What needs to be done
Return only that part of the material below which starts with the line containing "purple 'Clarifying questions' label" and goes on through the line containing "The width and height of the screenshot is (902, 500).", restated exactly.

Data to use
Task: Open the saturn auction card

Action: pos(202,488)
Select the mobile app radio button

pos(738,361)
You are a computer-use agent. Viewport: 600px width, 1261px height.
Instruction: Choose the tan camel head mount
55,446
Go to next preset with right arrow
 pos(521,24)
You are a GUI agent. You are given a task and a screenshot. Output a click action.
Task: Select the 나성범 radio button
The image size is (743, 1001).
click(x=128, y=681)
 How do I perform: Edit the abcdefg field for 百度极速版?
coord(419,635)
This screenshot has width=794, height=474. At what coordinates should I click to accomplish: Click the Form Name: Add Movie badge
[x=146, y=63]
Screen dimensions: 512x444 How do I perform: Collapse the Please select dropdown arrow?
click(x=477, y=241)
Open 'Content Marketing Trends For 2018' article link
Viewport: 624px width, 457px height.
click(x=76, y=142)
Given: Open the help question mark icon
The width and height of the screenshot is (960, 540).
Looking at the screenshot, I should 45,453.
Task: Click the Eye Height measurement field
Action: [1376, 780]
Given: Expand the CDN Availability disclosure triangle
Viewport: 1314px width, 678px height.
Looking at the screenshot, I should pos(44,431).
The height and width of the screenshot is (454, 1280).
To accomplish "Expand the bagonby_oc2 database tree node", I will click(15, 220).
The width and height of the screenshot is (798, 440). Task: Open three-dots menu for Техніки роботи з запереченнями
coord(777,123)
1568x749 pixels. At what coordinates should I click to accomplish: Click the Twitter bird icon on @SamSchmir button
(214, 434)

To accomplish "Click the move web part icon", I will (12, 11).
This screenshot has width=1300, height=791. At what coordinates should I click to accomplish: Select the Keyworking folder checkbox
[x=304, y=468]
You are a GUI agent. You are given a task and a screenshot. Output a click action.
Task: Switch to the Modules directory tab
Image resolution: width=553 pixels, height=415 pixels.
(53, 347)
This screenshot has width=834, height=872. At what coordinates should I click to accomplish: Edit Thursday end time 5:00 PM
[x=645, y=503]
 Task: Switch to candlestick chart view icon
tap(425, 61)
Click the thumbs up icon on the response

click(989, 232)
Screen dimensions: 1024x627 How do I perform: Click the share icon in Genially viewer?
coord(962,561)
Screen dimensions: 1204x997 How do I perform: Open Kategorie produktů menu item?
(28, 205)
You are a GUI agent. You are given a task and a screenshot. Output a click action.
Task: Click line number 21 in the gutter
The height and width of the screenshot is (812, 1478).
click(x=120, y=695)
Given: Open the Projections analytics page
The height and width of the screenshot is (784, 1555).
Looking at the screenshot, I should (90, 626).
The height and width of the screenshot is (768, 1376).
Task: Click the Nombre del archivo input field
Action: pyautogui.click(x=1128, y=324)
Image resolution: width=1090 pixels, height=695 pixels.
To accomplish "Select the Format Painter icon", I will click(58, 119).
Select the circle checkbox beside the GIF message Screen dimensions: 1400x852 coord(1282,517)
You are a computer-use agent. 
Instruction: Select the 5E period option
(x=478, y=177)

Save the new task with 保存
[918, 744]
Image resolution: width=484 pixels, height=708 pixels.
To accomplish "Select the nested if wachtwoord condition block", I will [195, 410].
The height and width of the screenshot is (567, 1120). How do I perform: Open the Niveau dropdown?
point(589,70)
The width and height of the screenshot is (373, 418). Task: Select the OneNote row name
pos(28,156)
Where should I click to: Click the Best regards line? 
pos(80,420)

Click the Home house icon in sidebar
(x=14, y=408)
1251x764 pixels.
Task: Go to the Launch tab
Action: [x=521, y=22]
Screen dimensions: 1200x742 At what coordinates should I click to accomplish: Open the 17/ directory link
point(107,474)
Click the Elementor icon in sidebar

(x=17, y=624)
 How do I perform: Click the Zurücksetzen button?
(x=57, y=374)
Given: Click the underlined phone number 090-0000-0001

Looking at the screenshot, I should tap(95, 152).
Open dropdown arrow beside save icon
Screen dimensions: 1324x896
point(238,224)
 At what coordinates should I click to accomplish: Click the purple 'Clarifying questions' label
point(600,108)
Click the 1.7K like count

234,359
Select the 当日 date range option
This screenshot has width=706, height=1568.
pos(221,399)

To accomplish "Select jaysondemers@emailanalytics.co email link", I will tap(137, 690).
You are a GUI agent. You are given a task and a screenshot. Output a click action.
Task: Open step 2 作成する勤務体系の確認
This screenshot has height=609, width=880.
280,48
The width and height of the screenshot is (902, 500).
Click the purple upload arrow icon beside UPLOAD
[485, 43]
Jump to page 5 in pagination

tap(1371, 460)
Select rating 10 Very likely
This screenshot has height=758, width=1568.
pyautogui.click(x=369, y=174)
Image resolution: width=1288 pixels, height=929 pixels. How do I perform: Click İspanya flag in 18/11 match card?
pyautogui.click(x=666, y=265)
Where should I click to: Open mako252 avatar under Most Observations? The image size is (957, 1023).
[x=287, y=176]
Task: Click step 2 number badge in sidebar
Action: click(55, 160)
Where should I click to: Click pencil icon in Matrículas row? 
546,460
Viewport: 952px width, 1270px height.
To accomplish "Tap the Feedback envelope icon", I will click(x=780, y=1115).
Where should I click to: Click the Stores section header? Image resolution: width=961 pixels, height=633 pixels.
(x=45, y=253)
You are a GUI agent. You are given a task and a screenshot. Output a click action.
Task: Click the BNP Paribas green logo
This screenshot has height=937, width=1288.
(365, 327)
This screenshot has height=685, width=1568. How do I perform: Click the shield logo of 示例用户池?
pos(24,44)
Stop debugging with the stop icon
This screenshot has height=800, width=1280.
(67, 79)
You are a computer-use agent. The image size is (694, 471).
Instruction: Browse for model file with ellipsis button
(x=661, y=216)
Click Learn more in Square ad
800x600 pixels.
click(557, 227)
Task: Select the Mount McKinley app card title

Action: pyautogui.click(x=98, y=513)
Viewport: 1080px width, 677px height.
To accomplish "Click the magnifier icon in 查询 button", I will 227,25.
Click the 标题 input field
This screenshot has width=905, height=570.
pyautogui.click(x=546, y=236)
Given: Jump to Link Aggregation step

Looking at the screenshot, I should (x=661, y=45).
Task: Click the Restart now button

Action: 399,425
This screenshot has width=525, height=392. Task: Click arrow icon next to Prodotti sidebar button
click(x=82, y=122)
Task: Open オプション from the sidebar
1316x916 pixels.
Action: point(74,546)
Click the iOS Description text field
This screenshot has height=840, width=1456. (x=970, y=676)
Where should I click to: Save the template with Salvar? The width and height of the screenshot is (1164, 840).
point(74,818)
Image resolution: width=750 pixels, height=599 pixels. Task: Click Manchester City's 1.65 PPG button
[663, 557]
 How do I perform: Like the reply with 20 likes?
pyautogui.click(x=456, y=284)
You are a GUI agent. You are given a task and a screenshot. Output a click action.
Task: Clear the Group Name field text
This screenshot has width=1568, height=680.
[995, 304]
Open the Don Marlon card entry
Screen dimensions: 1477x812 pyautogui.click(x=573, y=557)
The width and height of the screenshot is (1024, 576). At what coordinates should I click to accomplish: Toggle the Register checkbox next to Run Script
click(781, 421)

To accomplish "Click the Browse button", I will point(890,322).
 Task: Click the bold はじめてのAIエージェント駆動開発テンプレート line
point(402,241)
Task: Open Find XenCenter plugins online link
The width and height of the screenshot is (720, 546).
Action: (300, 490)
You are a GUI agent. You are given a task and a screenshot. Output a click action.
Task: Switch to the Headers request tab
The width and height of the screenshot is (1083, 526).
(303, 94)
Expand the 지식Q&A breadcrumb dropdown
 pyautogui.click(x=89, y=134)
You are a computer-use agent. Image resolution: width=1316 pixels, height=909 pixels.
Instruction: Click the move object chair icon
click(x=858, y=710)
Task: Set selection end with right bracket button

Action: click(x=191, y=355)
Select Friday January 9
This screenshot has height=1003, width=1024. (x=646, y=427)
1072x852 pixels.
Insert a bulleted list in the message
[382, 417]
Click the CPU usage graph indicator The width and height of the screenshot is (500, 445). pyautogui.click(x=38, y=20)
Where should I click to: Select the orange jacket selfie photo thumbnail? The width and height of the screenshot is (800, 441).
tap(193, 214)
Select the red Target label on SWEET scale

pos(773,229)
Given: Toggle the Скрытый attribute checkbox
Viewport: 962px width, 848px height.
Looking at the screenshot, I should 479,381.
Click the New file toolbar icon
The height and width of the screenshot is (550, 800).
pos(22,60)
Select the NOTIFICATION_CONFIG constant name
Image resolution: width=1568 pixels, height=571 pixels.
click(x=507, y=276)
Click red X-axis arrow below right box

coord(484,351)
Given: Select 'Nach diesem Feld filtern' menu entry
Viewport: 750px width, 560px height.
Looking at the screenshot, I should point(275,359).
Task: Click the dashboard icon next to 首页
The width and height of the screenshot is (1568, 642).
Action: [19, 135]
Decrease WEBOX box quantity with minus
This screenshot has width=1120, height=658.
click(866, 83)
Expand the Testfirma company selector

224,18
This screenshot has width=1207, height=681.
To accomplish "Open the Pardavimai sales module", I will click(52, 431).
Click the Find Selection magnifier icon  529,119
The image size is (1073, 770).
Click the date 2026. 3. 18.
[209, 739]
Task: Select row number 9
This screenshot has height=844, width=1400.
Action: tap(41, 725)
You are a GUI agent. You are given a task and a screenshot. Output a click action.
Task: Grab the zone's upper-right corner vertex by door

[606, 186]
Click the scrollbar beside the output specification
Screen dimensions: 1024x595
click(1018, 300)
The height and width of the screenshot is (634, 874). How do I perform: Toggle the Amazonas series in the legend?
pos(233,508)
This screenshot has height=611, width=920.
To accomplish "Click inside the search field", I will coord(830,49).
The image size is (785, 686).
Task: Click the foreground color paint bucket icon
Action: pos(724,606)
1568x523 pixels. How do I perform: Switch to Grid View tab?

Task response
 At what coordinates should I click to accomplish: Click the purple 'Clarifying questions' label
point(600,108)
Click the 1.7K like count

234,359
Select the 当日 date range option
This screenshot has width=706, height=1568.
pos(221,399)

To accomplish "Select jaysondemers@emailanalytics.co email link", I will tap(137, 690).
You are a GUI agent. You are given a task and a screenshot. Output a click action.
Task: Open step 2 作成する勤務体系の確認
This screenshot has height=609, width=880.
280,48
The width and height of the screenshot is (902, 500).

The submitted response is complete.